**Problem statement:**
Scan the entries below for the string "will" and copy every line where it turns up.

**Material for this task:**
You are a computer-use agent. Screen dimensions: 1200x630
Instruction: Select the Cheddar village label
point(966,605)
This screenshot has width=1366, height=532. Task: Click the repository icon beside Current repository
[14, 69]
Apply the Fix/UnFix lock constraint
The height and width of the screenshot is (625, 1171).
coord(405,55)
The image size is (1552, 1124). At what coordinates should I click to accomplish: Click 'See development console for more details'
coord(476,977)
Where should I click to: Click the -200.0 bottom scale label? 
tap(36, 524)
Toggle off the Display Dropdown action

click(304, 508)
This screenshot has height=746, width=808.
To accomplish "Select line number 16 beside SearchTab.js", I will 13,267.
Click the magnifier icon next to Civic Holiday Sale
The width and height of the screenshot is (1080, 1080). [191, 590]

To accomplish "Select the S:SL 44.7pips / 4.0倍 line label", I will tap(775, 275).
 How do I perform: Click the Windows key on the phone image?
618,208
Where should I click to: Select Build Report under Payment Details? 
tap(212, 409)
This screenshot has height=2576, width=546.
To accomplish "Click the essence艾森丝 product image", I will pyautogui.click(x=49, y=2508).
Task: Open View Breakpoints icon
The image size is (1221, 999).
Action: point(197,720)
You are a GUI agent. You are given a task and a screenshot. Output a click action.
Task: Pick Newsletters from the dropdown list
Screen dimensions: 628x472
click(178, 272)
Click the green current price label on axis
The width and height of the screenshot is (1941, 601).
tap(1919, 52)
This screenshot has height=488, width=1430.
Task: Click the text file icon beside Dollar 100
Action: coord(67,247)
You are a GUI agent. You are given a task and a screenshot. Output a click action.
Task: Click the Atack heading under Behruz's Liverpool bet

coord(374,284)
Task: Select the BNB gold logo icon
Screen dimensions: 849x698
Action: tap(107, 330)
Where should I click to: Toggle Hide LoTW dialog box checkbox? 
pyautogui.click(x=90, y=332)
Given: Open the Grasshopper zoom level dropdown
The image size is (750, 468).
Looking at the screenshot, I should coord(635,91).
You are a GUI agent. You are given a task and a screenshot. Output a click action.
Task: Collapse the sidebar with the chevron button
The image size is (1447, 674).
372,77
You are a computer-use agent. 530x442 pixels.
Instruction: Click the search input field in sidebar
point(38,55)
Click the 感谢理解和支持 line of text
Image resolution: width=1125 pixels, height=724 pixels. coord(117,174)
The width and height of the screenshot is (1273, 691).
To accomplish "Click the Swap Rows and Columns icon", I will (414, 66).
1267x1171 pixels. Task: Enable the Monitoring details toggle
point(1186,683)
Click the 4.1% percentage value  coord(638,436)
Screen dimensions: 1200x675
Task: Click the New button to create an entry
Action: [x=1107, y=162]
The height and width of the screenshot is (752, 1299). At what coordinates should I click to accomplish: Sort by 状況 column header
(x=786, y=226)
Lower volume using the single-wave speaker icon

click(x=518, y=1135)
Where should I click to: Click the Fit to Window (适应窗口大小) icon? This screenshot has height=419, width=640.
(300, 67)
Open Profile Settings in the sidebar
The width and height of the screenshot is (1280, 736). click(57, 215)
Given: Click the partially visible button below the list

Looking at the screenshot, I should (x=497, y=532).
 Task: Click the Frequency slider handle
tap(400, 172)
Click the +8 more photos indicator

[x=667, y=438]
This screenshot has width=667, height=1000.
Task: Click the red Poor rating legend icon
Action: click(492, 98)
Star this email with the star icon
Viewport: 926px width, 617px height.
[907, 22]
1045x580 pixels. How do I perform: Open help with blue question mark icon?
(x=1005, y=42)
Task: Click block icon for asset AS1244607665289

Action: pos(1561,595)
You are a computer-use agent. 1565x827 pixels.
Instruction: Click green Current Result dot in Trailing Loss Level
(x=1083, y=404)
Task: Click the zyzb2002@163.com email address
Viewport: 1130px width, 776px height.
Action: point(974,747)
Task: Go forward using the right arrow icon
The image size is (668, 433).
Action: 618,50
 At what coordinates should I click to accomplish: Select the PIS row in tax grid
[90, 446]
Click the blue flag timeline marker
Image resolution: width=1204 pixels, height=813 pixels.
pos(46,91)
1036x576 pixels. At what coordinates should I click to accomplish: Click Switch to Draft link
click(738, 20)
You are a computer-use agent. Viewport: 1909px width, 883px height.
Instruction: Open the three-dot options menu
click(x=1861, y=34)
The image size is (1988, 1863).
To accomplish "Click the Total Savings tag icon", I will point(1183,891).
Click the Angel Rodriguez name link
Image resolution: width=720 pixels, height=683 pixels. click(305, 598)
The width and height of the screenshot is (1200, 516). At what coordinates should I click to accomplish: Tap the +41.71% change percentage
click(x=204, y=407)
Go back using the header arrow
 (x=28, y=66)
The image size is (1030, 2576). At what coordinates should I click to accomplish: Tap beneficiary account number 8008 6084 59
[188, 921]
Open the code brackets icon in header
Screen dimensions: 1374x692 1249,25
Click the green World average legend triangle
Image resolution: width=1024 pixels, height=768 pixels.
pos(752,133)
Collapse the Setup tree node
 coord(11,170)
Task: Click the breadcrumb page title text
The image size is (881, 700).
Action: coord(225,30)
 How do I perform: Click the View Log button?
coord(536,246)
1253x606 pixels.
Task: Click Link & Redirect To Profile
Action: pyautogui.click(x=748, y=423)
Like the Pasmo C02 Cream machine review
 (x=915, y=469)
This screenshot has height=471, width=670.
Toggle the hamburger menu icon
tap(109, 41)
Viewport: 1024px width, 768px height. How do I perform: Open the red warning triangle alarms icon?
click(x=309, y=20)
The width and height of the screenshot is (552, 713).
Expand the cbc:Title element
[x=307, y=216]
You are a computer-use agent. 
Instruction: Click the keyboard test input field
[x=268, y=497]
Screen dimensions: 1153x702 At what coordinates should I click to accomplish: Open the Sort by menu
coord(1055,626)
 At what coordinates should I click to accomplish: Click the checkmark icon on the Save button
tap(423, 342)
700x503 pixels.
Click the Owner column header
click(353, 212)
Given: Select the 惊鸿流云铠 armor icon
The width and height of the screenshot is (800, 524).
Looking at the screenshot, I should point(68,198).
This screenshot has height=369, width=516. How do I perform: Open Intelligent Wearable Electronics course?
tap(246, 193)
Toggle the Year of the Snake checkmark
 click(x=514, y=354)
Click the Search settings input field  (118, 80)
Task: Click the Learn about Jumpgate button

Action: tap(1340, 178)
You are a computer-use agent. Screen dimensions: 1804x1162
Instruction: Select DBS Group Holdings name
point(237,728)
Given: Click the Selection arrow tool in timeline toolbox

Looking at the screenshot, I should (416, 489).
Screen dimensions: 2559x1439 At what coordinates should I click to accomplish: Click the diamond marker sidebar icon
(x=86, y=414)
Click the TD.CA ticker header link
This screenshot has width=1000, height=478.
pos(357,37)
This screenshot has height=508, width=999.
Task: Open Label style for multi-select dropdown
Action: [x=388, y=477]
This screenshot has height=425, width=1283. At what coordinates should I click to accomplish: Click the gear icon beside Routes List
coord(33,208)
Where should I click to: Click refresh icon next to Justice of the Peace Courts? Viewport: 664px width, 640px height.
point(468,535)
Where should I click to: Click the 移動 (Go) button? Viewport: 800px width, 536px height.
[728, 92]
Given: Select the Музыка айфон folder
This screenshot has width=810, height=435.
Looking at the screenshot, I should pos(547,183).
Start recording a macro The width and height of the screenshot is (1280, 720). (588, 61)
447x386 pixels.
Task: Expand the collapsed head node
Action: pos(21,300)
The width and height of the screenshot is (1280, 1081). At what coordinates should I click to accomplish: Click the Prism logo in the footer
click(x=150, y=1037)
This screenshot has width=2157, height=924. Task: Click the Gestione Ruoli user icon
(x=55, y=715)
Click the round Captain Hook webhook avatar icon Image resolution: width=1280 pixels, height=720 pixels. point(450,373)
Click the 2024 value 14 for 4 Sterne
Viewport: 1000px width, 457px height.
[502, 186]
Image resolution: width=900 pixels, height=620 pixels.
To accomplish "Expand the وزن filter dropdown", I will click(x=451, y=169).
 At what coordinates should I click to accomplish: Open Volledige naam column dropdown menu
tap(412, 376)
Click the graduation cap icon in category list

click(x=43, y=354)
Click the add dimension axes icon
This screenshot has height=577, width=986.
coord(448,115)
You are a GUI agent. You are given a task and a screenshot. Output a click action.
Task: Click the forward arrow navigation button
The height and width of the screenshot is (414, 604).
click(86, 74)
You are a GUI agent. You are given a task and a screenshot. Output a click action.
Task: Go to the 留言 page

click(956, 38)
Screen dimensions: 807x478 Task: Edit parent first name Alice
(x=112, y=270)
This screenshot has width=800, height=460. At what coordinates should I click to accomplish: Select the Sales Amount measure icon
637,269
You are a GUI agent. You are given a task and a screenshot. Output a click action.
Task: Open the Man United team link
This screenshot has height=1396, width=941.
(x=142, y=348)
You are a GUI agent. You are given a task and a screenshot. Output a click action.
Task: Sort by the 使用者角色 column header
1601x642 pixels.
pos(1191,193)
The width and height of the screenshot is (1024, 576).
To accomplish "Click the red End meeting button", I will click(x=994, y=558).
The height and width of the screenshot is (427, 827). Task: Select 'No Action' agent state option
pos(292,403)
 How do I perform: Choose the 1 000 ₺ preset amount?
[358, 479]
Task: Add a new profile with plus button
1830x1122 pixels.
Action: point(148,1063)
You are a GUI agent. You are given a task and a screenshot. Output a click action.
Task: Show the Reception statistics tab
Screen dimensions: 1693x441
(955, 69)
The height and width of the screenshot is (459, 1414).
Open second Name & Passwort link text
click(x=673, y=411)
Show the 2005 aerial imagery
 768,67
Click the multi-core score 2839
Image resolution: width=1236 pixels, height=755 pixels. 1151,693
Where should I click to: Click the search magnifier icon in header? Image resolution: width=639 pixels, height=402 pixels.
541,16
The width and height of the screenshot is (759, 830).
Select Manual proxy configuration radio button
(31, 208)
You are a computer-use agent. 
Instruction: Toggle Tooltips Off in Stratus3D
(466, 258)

**Exercise output:**
To accomplish "Select line number 16 beside SearchTab.js", I will 13,267.
To accomplish "Select the S:SL 44.7pips / 4.0倍 line label", I will tap(775, 275).
To accomplish "Click the essence艾森丝 product image", I will pyautogui.click(x=49, y=2508).
To accomplish "Click the Swap Rows and Columns icon", I will (414, 66).
To accomplish "Click the Total Savings tag icon", I will point(1183,891).
To accomplish "Expand the وزن filter dropdown", I will click(x=451, y=169).
To accomplish "Click the red End meeting button", I will click(x=994, y=558).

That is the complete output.